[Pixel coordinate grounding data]

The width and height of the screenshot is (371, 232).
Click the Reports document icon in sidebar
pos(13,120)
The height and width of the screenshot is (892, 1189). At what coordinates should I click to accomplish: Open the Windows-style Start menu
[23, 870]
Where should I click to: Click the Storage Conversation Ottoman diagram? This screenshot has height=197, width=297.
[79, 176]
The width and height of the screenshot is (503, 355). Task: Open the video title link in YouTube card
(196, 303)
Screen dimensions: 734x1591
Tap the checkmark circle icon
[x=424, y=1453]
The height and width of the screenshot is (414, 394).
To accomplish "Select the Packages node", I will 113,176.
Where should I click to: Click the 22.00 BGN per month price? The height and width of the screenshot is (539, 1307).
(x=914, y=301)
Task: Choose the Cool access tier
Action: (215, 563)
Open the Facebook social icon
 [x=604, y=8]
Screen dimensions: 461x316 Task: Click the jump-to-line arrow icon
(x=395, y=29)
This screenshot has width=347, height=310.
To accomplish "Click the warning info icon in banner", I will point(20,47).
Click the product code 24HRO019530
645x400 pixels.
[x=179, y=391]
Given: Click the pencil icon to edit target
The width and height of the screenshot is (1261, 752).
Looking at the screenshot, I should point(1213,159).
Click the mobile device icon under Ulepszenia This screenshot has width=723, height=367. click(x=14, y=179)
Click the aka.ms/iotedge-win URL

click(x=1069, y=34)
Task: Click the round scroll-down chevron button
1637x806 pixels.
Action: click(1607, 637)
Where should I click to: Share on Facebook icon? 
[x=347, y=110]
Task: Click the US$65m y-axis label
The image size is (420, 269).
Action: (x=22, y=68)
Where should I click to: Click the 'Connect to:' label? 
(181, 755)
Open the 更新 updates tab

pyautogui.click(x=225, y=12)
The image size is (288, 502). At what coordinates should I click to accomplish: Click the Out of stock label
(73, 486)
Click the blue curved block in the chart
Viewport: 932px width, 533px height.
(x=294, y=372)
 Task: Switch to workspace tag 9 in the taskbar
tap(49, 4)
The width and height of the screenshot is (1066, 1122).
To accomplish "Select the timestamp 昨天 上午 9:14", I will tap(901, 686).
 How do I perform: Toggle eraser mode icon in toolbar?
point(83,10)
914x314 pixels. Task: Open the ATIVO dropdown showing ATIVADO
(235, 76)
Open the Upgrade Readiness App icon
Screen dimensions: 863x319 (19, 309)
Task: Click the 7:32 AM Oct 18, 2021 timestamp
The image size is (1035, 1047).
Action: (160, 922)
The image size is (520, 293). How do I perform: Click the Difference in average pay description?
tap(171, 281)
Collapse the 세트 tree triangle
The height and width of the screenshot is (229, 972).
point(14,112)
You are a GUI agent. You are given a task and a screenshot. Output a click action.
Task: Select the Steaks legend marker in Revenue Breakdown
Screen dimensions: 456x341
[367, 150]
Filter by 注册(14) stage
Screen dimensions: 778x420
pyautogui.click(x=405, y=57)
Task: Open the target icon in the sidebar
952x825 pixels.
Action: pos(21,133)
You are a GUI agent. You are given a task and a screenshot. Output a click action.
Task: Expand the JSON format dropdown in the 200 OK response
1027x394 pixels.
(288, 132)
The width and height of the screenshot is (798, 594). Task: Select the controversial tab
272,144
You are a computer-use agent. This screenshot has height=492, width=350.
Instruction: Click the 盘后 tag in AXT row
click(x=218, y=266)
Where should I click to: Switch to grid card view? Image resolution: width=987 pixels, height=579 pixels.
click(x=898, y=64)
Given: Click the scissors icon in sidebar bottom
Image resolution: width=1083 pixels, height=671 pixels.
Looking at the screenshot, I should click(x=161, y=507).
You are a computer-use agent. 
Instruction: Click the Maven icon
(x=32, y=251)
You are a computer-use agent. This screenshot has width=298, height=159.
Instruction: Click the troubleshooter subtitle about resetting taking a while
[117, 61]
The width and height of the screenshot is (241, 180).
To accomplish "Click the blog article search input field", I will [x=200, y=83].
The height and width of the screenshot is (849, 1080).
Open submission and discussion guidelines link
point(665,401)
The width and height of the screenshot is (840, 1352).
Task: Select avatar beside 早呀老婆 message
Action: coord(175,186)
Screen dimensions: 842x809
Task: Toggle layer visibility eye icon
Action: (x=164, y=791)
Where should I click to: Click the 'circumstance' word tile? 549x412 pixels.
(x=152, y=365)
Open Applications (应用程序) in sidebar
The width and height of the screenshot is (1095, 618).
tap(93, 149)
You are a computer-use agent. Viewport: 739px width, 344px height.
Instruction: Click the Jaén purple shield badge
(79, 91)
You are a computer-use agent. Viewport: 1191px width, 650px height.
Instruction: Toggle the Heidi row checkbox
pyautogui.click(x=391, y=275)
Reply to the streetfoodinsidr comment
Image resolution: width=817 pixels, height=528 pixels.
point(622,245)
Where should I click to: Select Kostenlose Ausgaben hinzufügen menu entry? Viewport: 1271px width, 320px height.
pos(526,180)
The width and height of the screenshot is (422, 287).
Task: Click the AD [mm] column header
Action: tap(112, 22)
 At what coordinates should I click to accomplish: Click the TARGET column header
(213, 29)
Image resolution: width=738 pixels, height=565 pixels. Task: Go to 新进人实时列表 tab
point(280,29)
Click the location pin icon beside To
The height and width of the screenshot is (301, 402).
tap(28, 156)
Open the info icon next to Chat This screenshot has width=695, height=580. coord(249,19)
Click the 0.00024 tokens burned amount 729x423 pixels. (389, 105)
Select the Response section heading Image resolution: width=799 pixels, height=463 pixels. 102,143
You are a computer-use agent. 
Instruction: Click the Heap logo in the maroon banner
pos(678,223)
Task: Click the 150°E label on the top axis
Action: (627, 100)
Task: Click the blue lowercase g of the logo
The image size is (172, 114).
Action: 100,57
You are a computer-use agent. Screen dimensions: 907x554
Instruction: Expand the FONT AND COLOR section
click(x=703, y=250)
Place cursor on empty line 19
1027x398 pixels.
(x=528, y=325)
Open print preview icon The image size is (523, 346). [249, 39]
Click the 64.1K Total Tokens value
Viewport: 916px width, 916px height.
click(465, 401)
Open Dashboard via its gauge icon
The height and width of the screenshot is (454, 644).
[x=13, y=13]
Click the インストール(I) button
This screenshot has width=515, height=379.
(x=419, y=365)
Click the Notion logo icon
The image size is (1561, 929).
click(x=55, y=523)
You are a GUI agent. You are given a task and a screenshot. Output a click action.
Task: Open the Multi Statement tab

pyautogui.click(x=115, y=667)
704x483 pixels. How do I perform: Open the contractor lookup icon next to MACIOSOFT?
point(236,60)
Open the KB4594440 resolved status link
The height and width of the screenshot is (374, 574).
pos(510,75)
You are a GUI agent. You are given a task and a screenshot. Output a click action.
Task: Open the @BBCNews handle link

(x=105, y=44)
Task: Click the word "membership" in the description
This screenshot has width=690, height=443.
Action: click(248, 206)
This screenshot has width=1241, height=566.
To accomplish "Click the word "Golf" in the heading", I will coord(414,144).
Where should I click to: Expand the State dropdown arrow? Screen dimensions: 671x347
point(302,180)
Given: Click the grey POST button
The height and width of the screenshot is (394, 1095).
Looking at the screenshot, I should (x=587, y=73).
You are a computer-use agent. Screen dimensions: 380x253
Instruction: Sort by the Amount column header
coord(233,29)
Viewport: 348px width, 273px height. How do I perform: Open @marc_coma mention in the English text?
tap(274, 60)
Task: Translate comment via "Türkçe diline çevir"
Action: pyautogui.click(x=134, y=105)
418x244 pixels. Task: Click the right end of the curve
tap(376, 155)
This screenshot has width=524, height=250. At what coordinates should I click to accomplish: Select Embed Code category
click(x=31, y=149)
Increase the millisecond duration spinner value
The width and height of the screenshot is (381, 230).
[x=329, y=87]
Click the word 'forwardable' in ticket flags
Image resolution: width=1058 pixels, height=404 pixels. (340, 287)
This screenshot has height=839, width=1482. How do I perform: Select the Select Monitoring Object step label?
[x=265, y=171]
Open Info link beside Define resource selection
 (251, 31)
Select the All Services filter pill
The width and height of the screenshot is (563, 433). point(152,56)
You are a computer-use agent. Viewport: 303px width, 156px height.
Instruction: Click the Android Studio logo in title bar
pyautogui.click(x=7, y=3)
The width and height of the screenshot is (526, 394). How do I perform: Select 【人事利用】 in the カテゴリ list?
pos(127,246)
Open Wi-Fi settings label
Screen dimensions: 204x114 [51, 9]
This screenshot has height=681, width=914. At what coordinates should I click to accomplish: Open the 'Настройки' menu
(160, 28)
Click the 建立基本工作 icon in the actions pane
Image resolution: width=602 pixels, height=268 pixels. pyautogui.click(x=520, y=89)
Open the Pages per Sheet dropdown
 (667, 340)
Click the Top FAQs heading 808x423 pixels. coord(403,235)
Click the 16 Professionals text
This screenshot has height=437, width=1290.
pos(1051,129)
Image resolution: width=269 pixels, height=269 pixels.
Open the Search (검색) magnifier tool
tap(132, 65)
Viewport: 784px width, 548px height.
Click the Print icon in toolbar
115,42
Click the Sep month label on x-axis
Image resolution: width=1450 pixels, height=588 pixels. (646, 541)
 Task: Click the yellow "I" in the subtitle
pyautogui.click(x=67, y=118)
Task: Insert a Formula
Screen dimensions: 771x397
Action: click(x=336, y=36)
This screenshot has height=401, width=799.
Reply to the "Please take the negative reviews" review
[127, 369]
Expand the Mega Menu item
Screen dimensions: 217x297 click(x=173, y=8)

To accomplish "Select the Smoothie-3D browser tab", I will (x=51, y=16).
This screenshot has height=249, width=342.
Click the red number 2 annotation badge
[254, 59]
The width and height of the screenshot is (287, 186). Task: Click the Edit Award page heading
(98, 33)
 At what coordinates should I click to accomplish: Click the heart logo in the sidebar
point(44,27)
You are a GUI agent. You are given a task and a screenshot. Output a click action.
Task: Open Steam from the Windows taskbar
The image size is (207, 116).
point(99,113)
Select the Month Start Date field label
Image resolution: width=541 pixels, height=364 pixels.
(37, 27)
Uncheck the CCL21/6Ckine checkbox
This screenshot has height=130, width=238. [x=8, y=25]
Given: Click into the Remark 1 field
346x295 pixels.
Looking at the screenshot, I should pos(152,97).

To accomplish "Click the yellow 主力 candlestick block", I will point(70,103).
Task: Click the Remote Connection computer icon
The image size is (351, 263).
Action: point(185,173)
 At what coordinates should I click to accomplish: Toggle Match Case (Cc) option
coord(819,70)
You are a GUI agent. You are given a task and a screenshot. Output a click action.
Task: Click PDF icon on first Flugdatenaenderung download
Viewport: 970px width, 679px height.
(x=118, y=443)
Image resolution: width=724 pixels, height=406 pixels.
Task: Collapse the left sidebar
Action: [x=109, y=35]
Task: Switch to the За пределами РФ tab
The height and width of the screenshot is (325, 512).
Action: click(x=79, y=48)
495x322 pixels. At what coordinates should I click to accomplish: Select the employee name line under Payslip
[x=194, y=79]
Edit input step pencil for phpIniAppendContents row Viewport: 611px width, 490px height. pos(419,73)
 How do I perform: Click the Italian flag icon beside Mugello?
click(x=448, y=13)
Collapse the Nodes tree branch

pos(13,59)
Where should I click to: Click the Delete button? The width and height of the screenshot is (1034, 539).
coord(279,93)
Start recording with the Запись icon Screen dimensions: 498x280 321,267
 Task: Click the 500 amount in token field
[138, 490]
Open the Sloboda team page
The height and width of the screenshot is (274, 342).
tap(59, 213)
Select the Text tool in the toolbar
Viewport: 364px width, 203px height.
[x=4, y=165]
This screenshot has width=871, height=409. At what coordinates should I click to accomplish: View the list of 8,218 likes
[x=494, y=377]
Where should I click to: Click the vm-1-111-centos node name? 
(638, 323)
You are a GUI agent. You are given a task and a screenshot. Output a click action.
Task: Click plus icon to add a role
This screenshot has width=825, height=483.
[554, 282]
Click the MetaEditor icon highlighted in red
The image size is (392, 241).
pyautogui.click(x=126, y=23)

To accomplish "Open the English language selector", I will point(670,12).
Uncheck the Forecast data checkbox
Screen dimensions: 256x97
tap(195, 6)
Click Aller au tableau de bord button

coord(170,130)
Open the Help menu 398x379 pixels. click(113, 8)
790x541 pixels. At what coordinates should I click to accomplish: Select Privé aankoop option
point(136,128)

• [Directions for this task]: Above are the entries; repeat their lines exactly, from the first through the one that contains "Given: Click the pencil icon to edit target".

• [Exercise response]:
The width and height of the screenshot is (371, 232).
Click the Reports document icon in sidebar
pos(13,120)
The height and width of the screenshot is (892, 1189). At what coordinates should I click to accomplish: Open the Windows-style Start menu
[23, 870]
Where should I click to: Click the Storage Conversation Ottoman diagram? This screenshot has height=197, width=297.
[79, 176]
The width and height of the screenshot is (503, 355). Task: Open the video title link in YouTube card
(196, 303)
Screen dimensions: 734x1591
Tap the checkmark circle icon
[x=424, y=1453]
The height and width of the screenshot is (414, 394).
To accomplish "Select the Packages node", I will 113,176.
Where should I click to: Click the 22.00 BGN per month price? The height and width of the screenshot is (539, 1307).
(x=914, y=301)
Task: Choose the Cool access tier
Action: (215, 563)
Open the Facebook social icon
 [x=604, y=8]
Screen dimensions: 461x316 Task: Click the jump-to-line arrow icon
(x=395, y=29)
This screenshot has width=347, height=310.
To accomplish "Click the warning info icon in banner", I will point(20,47).
Click the product code 24HRO019530
645x400 pixels.
[x=179, y=391]
Given: Click the pencil icon to edit target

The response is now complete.